On May 26, after the grand swearing-in ceremony of the Narendra Modi government, the most beaming face in the BJP was that of Smriti Irani. At 38, she had been made a cabinet minister and was being projected as the new woman face of the party. With her trademark sindoor and flashing eyes, the actress-politician accepted congratulations as if it was her due. Commentators on TV debates waxed eloquent about how this bright young woman, who had fought a gritty battle against Rahul Gandhi in Amethi, now represented the future of the BJP. She epitomised Indian womanhood, it was said. She smiled and accepted many congratulations before the cameras.

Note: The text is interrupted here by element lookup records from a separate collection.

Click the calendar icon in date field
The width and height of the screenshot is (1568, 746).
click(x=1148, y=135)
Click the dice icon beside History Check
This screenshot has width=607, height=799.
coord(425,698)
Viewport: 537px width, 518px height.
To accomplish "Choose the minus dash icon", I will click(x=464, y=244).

But less than a year into office as Union HRD minister, the script for Tulsi, the legendary part Smriti Irani played in the country’s most famous saas-bahu TV serial, is going wrong. From queen bee, she is now in danger of becoming queen-been. She has already been dropped from the party’s national executive set up by party president Amit Shah. And the buzz in BJP circles is that she is likely to “be cut to size”. The possible scenarios being discussed are as follows: that she may lose the HRD portfolio and be shifted to a less significant ministry; that she may be altogether dropped from the cabinet and put to party work; that even if she somehow survives in HRD (she is naturally resisting an ouster and is doing her own counter-lobbying in the party and Sangh parivar), her wings would still be clipped and powerful advisors or an MoS will be brought in.

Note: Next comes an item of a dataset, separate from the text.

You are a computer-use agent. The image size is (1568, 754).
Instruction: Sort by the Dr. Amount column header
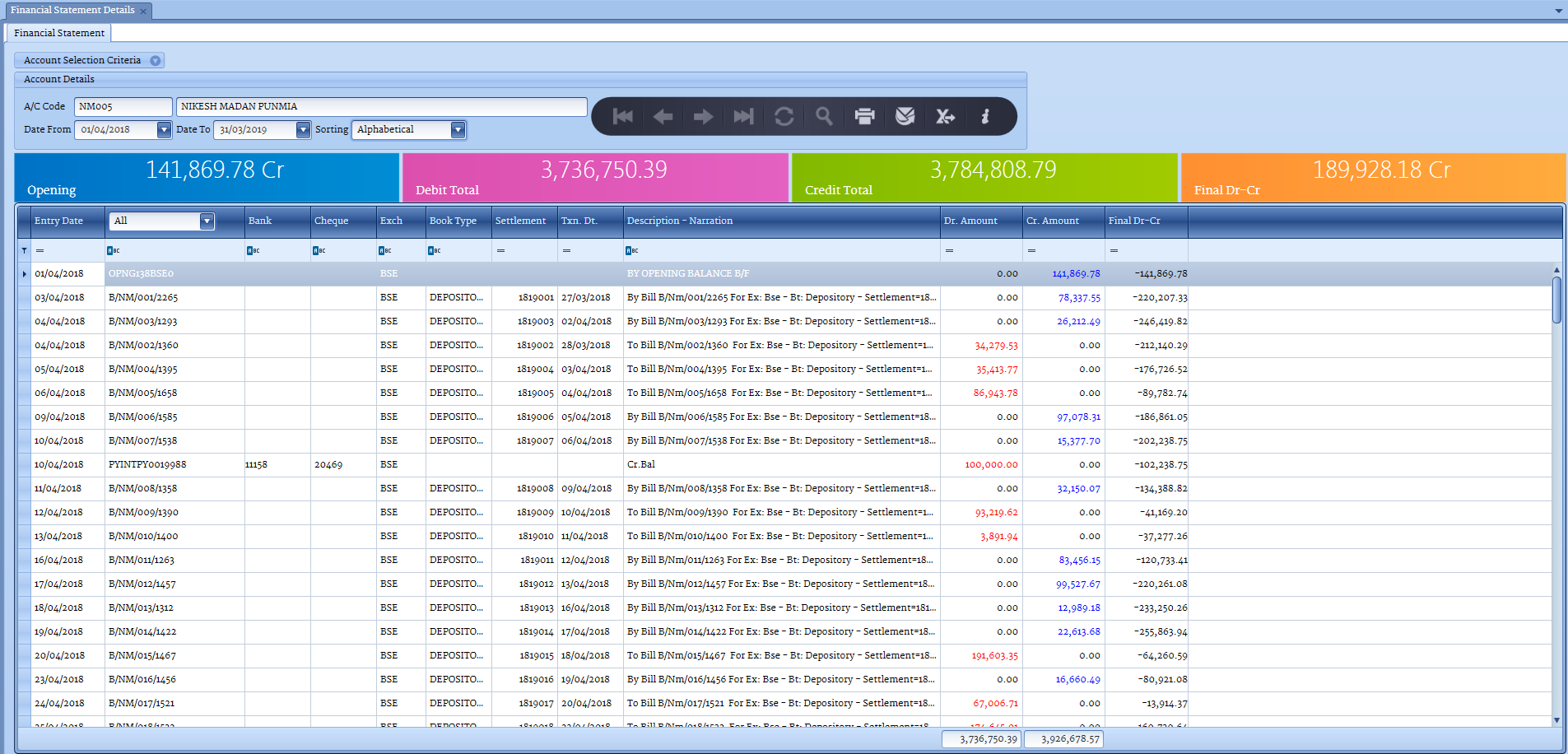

Smriti’s downgrading is a significant event—for during the run-up to the 2014 campaign she was the most visible spokesperson for Modi. She entered the Rajya Sabha in 2011 from Gujarat where Modi was the CM. As prime ministerial candidate, he went to campaign for her in Amethi where he told people that “I have sent my behen (sister) to you”. Even if Smriti was dropped from the 111-member national executive, around 300 people had gathered at the Bangalore do last weekend and she could have been included as a special invitee. She was not, an exclusion that could not have happened without a nod from Modi himself.

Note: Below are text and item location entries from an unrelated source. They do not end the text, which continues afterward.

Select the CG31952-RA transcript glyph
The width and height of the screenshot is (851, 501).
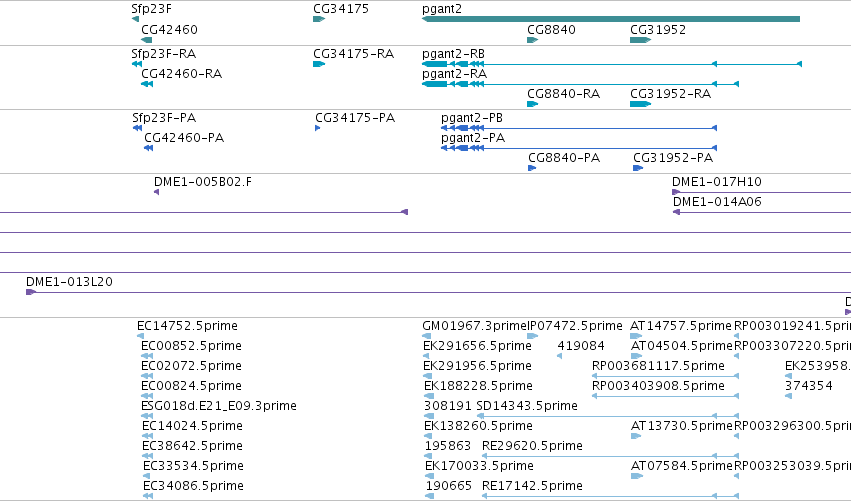point(640,104)
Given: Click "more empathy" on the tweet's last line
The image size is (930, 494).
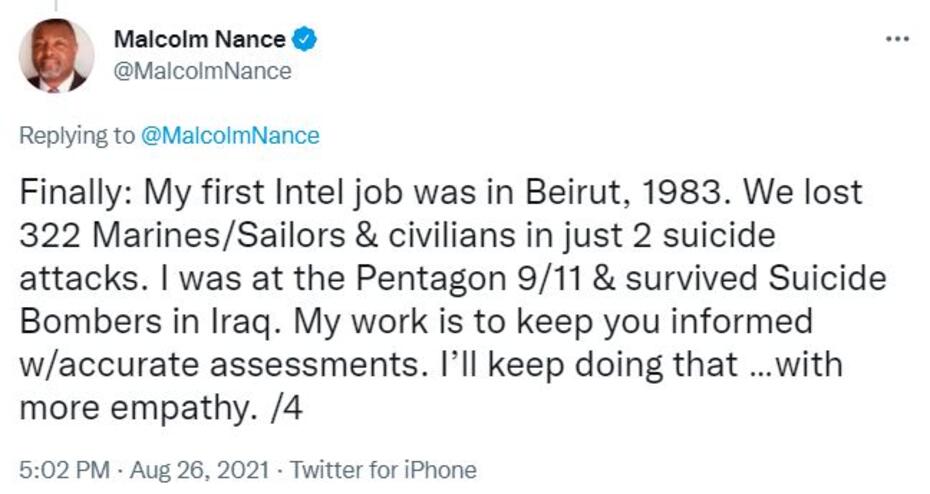Looking at the screenshot, I should coord(141,409).
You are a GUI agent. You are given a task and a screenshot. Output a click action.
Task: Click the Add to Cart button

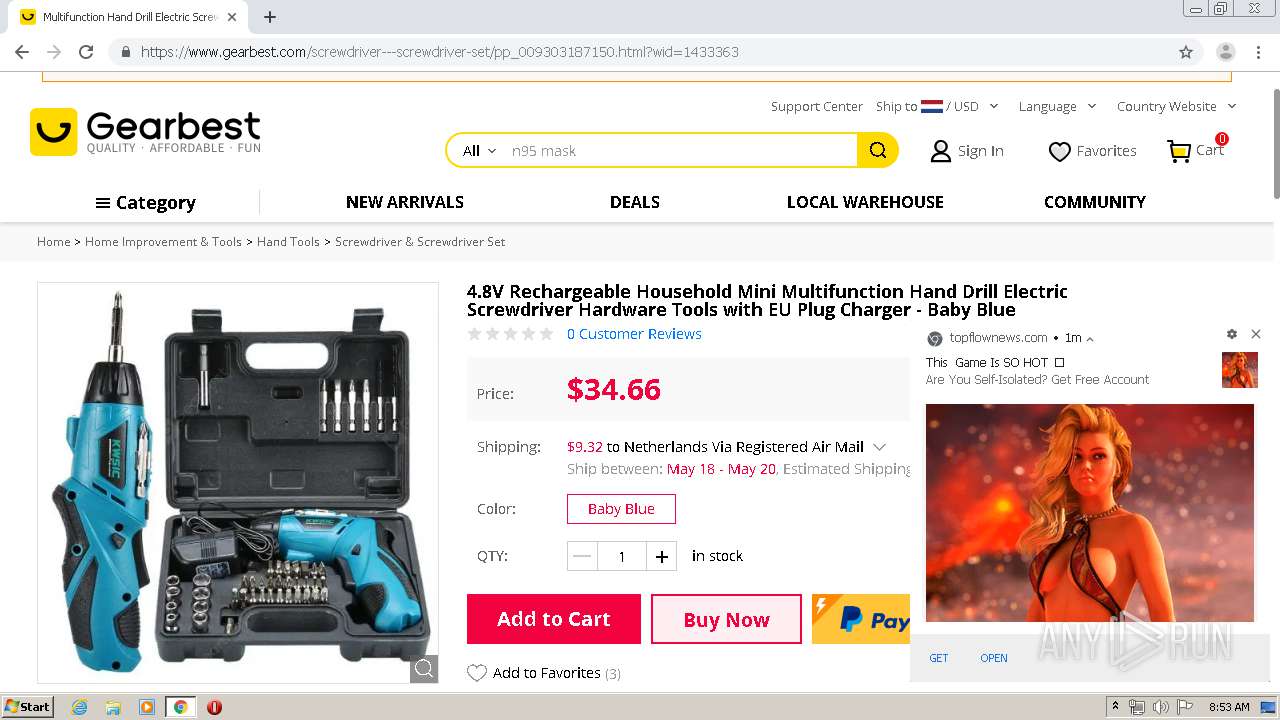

The basic problem, say sources in the BJP, is this. She has overplayed her hand in trying to position herself as someone who is close to and favoured by Prime Minister Narendra Modi. Simultaneously, she has also thrown her weight around in the party, with even colleagues in the government, as also bureaucrats. Complaints of rudeness, arrogance and temper have been carried to Shah, every inch Modi’s man.
Flaunting proximity and then being discourteous to others is what has been her undoing. There are numerous stories doing the rounds in the BJP that reveal the unattractive and arrogant side of Shrimati Smriti. For one, well-placed sources reveal that she wouldn’t stand up to greet BJP veteran (and the very polite) Union home minister Rajnath Singh; she would keep sitting in her chair.
“The problem with her is she seeks godfathers and when there aren’t any, she invents closeness to powerful men.”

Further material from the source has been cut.